Geared Up: Holiday Edition

By Nick Legan

Hunt SuperDura Dynamo Disc wheelset, $655

Out of the UK, Hunt Wheels offers a complete line of wheelsets. For touring cyclists, the firm’s SuperDura Dynamo Disc wheels are of particular interest. Using Hunt’s own 25mm wide (20mm internal width), tubeless-ready aluminum rims, Hunt’s 4Season Disc rear hub, a Schmidt SONdelux front dynamo hub, and 32 spokes per wheel, they are built for the long haul. Little details like brass nipples resist corrosion better than alloy ones. The rear hub is offered with Shimano/SRAM or SRAM XD freehub bodies, so Campy fans will need to look elsewhere.

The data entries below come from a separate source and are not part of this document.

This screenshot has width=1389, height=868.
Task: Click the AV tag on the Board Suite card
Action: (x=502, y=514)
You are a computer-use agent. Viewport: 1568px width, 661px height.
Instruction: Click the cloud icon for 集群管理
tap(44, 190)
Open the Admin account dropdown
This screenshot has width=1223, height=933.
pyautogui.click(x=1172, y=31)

I haven’t had a chance to put huge miles on the Hunt wheels just yet, but out of the box and after several good rides, they seem exceptionally well built and sturdy. If you’ve been curious about dynamo hubs to power your electronics, Hunt’s options are quite affordable. Also available is a front-wheel–only option, giving you dynamo power for $445.

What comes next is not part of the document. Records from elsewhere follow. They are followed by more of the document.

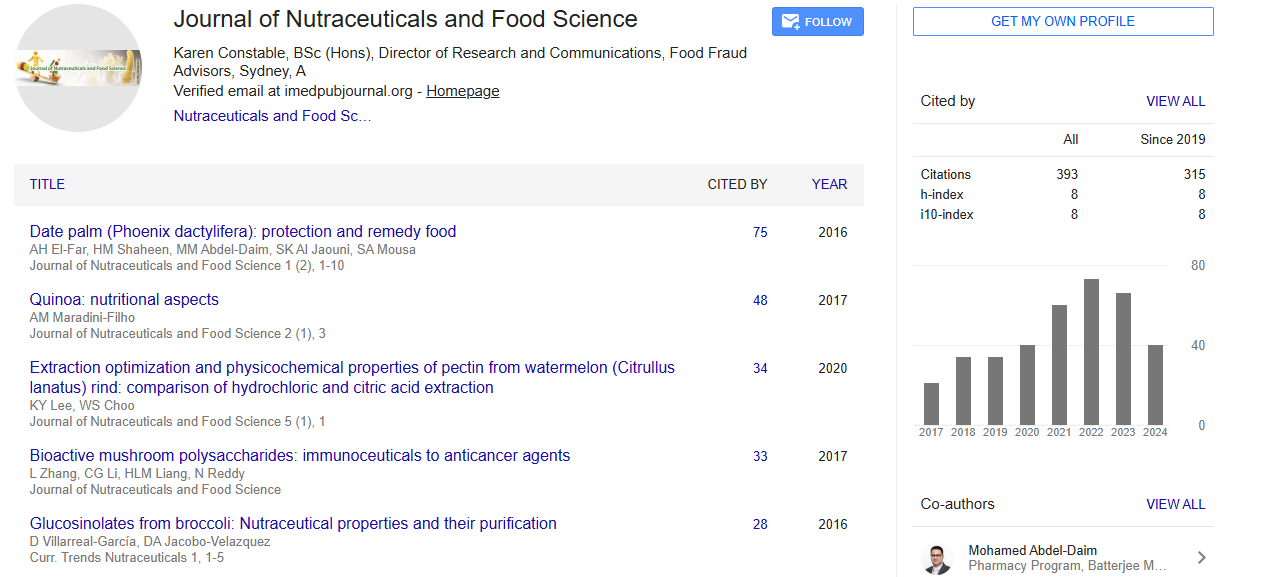Open the Homepage link
Viewport: 1262px width, 577px height.
pos(462,91)
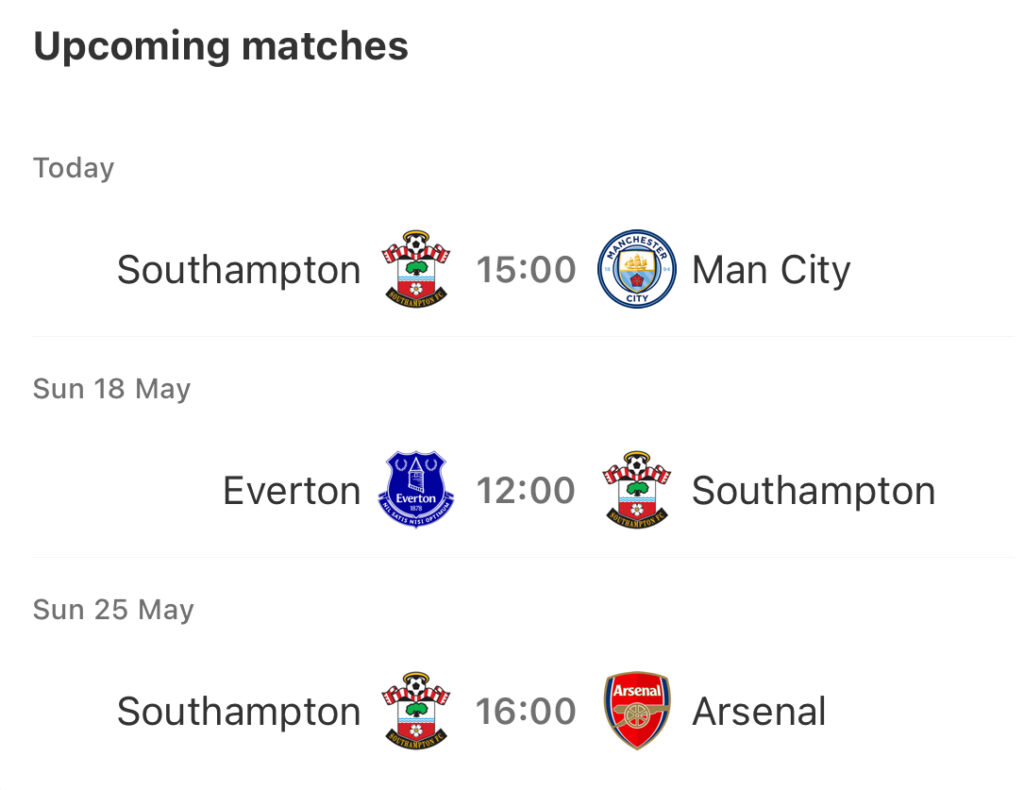The width and height of the screenshot is (1024, 790).
Task: Click the Sun 18 May date label
Action: pos(112,389)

Sinewave Cycles Beacon dynamo light/charger, $350

Once you have a dynamo front wheel, you then need to figure out what lights you’d like to power and how you’d like to charge items like your phone or GPS. I’ve used a Sinewave Cycles Revolution USB charger for countless miles over the years, and when they showed off the new Beacon headlight with an integrated USB charging port, my eyes lit up!

The Beacon has a max output of 750 lumens, reached at 13 miles per hour, but will still give 200 lumens at 5 mph. Uniquely though, you can shore up the lower dynamo power at lower speeds by plugging in an external, off-the-shelf USB battery pack. This gives you 750 lumens at all speeds, even stopped. On long rides, during the day, you can then charge up that same external, or cache, battery from light’s USB port. Brilliant!

Installing the light requires a little work with a soldering iron and some shrink-wrap to wire the fittings that come with your dynamo hub. You’ll also need a mount for the light, but there are many available from Schmidt, B&M, and Supernova. Also handy is the fact that a taillight can also be wired into the headlight.

This made-in-the-USA light uses a three-position switch so users can toggle between:

  •        Up = Maximum brightness, using dynamo hub and external power source
  •       Middle = Light off, USB charger active (best charging performance)
  •       Down = Charger Priority Mode where you still have a front light, but it maximizes output to your external accessories

I used the Beacon on a recent five-day trip to light my brief night riding as well as charging my GPS and phone. It worked without a hitch even over the rough roads of Flint Hills surrounding Emporia, Kansas. Highly recommended!

Vittoria Terreno Mix TNT gravel tires, $54

Vittoria debuted its new line of Terreno gravel tires earlier this year at the Land Run 100 in Stillwater, Oklahoma. The Mix sits between the super-fast Dry and the knobbier Wet versions. Made in a healthy 40mm width, the tire is tubeless ready and uses Vittoria’s Graphene technology to reduce rolling resistance while increasing durability. The Terreno Mix rolls well, even on tarmac, but really digs in nicely in loose corners. They also seem to hold up well to sharp stones and constant usage. I’ve ridden Vittoria’s Mezcal offroad tires for much of the past season, and I have one set with 2,000 miles of hard use that are still kicking. Vittoria is clearly paying attention to the needs of adventure cyclists with its Terreno gravel line. If 40mm is too large for your bike, they are also offered in 31mm and 33mm widths.

Sportful Fiandre Extreme NeoShell Jacket, $350

Six and a half hours into my ride, it was 37 degrees and then it started raining. The high earlier in the day was 48, and with snow on the sides of the road and trail at higher elevations, it was never warm. Sportful’s admittedly expensive Fiandre Extreme Neoshell Jacket kept me warm and comfortable all day through nine hours on the bike. Underneath I had on a light, sleeveless wool baselayer, and when the rain started to come down in earnest I put on a rain jacket, but only for extra warmth.

Sportful’s NeoShell is windproof and waterproof all by itself with sealed seams and a waterproof zipper. It also breathes quite nicely as I found during the day’s long climbs. Unlike many apparel items that carry the jacket appellation, Sportful’s does have three back pockets, and large, useful ones at that. It is certainly cut for the riding position, with a dropped tail and long sleeves. It also runs small. I wore a large — I’m normally a medium. So most will need to size up. Thankfully the NeoShell is offered in XS through XXXL. If you’re looking for the ultimate wet-weather winter wear, Sportful’s Fiandre Extreme NeoShell Jacket may fit the bill.